In Berlin, there is a diversity of people and a great work-life balance. There are vacations and innovative companies, work and life balance (Japan is such a hard working culture). And the ways of communicating are quite different, in some cases I feel better (especially the way we use Slack). It’s high context (Japan) vs. low context (Germany).
What about the developer community?
One thing I found is that, regarding the Ruby community, there is a big gap between Europe and Japan — there is almost no communication between them! I went to the biggest Ruby conference in Europe recently and I was so surprised. There is almost no communication with the Japanese Ruby community.
There are three big conferences for Ruby in the world: one in the U.S., one in Europe, and one in Japan, called Ruby Kaigi, which was the only one I had ever attended.. Many of the Ruby comitters is Japanese, so that conference was a good place to find out about what was coming in the future. But these topics were missing at conferences in Europe. And there were very few Japanese there. Just me, Matz, and the organizer of Ruby Kaigi.
What was it like for you to hang out with Matz (Yukihiro Matsumoto), the creator of your major language?
It was an incredible time for me. He’s such a famous guy. I had a chance to talk with him for a long time and I was surprised by his attitude. When he’s talking, he’s just like a normal person, compared to what he’s done. I know he has strong opinions about the language, because Ruby is such a conceptual language, but he was a very good listener. In my last company, we had a big discussion about types (like static vs. dynamic types). Matz visited our company in Japan and we got to directly discuss our production code with him. We showed him our RoR app. While he’s not actually a Ruby programmer — he’s a C programmer — he was really interested in our experience as users of the Ruby language. I was surprised by that and how good a listener he was.
When we talked one-on-one at the conference, we mostly discussed general topics but I also thanked him for creating Ruby because without Ruby, maybe I wouldn’t have been able to come to Berlin.

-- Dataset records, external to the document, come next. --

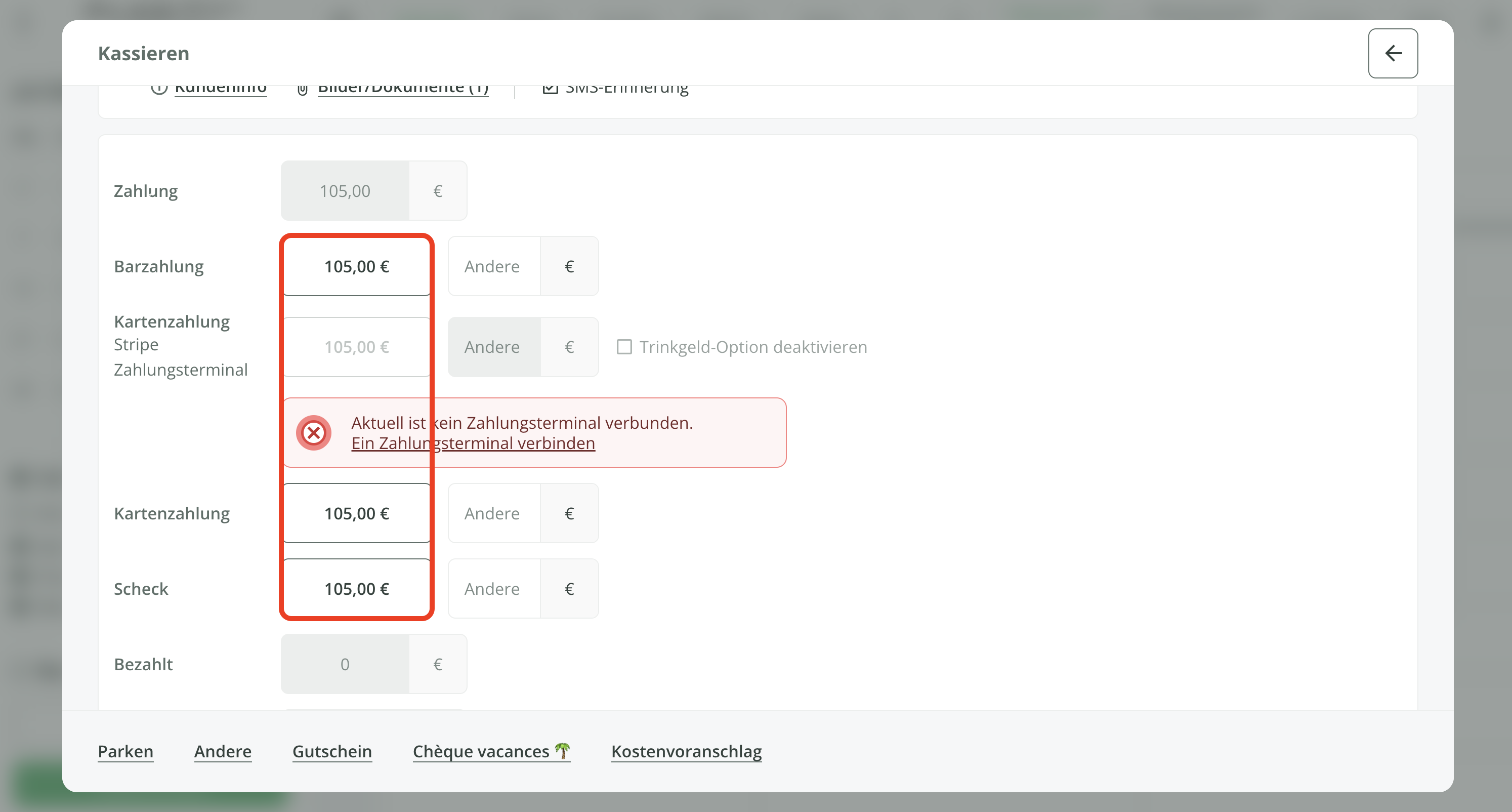Click the paperclip icon next to Bilder/Dokumente
The width and height of the screenshot is (1512, 812).
pos(302,90)
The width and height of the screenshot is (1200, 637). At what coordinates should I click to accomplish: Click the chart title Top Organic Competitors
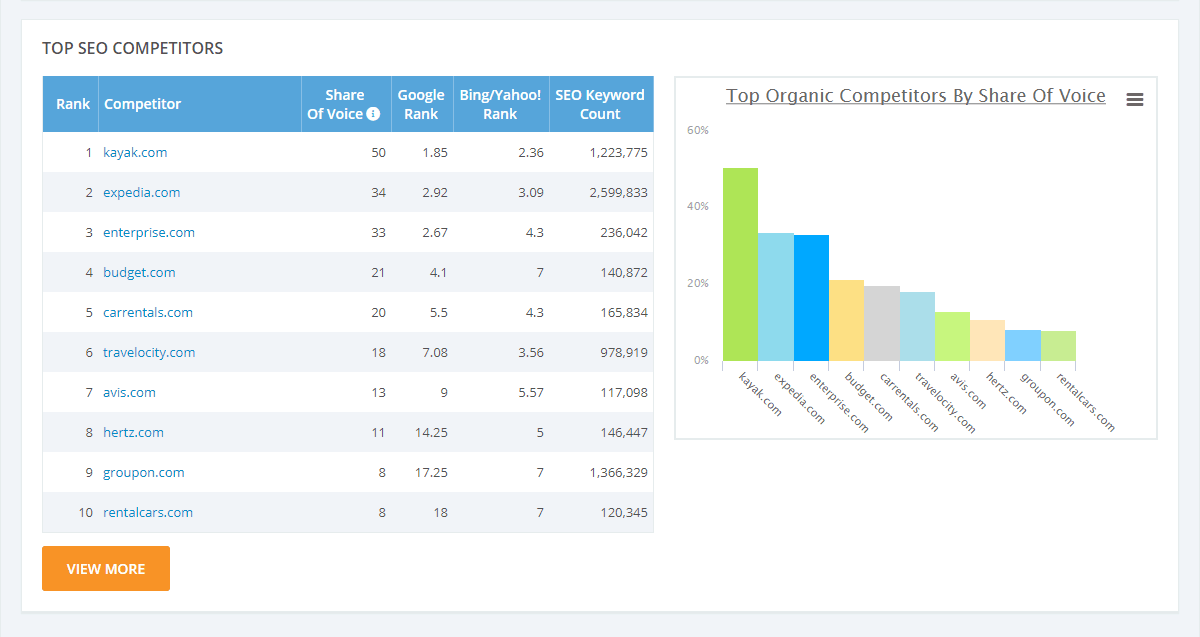[x=915, y=96]
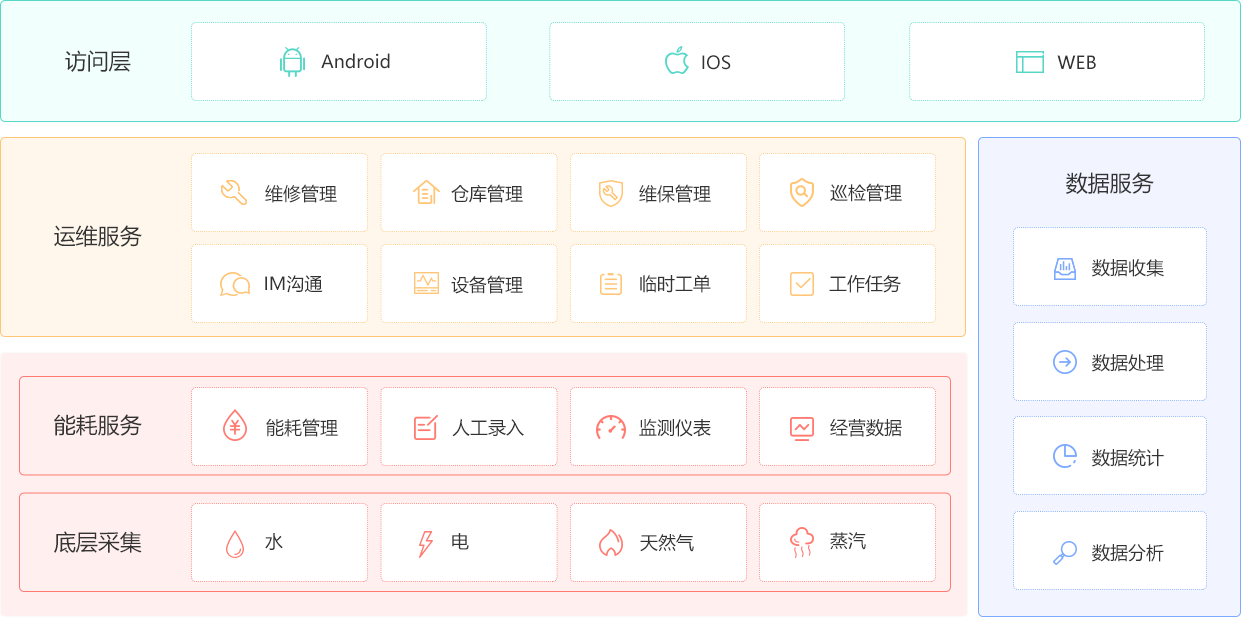The height and width of the screenshot is (617, 1241).
Task: Open the 巡检管理 module card
Action: click(847, 193)
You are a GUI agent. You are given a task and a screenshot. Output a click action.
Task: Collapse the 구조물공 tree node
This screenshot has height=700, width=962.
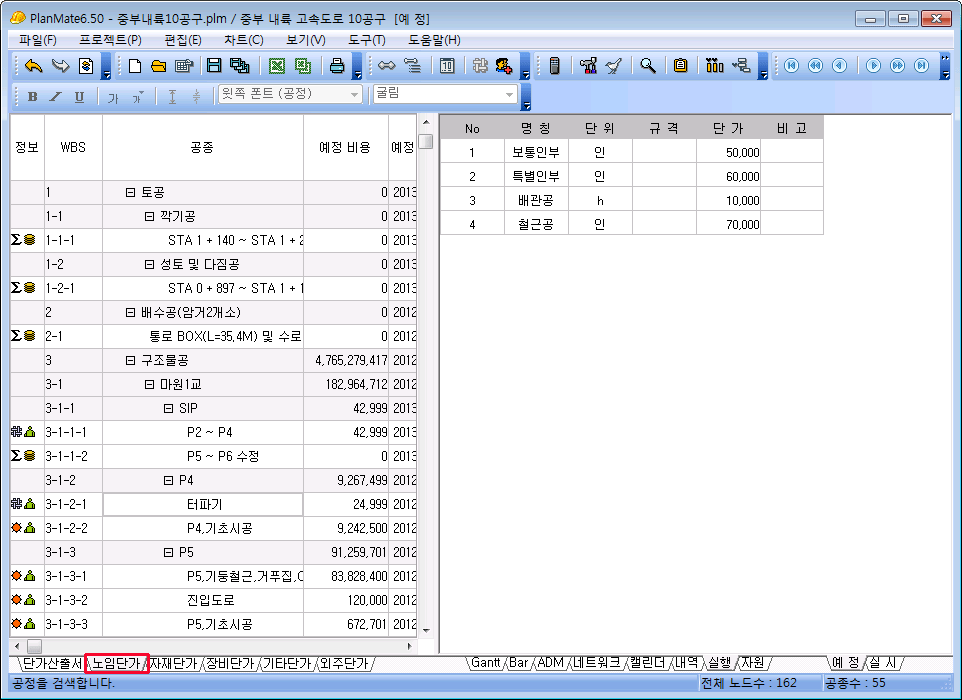click(130, 360)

If you could take six months off and learn something new, what would it be and why?
I want to travel as a backpacker and just go around the world. Or maybe practice tabla (an Indian musical instrument) or learn more about yoga. Yoga is commonly misunderstood as a healthy exercise, but it is actually more than that.
I did recently take three months off from work to do a yoga training course in India and also traveled to India, Nepal, Thailand, and Cambodia to explore the world. You never know, I might do that again. But these days, I’m more interested in traveling inside myself, if you know what I mean!

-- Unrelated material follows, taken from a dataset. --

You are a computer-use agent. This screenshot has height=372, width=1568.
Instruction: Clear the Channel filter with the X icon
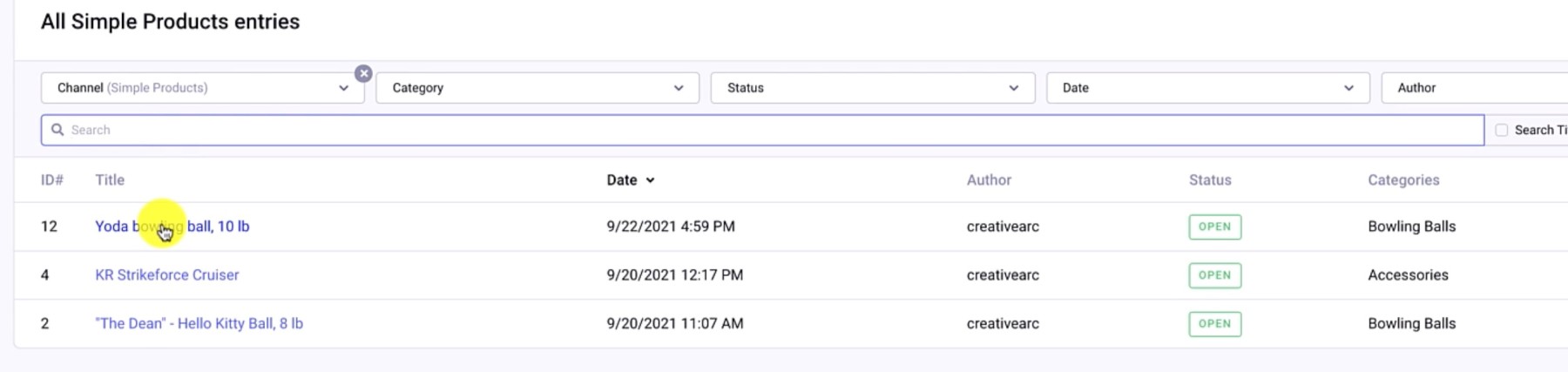pyautogui.click(x=364, y=74)
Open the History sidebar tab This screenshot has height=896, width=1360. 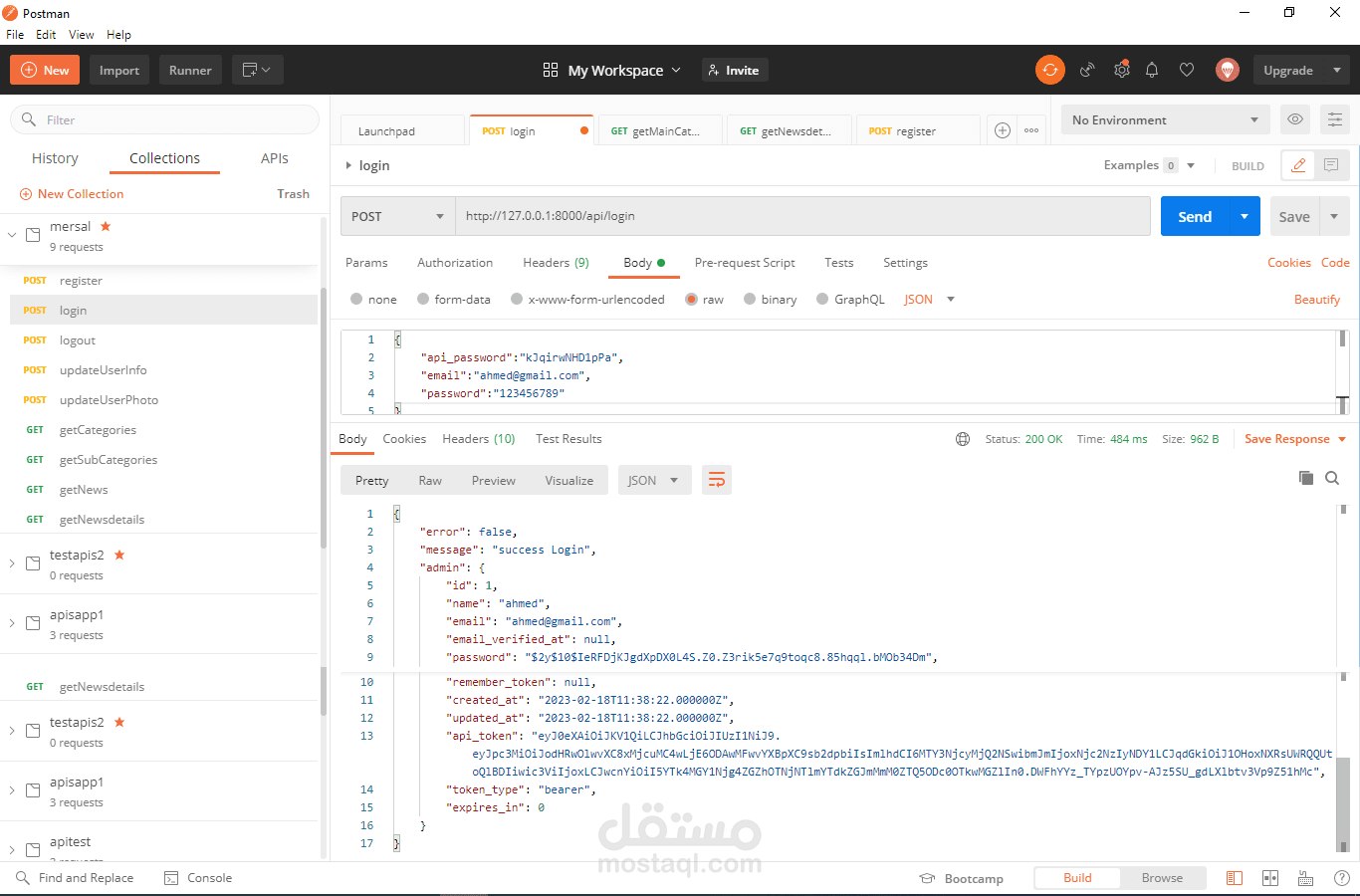(55, 158)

What do you imagine about your future? Where do you see yourself many years from now, and what do you hope to have accomplished?
I want to be a person who lives in the world and is not stuck in one particular area like Japan, or even Germany. So I prefer to have portable skills, and nowadays programming is one of them — you see how I got a job in Germany even though I had no experience working abroad before! I personally think it is a risk-free life, because you don’t have any dependency on a country, like well-decoupled code!
So when and where? I don’t know yet. I don’t even know about tomorrow. I’ll possibly keep working in Berlin, but you never know! That’s the fun part of life!